- [PROBLEM DETAILS] Nothing but the line containing "CONTINUE (554, 1381)" and the lines that follow it to the end of the material below should appear in the answer, each copied exactly.

- [GIVEN RECORDS]

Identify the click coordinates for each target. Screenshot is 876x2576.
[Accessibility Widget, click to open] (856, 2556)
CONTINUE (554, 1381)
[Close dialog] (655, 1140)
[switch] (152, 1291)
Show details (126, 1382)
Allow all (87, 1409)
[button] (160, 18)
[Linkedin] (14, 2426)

- [ANSWER]
CONTINUE (554, 1381)
[Close dialog] (655, 1140)
[switch] (152, 1291)
Show details (126, 1382)
Allow all (87, 1409)
[button] (160, 18)
[Linkedin] (14, 2426)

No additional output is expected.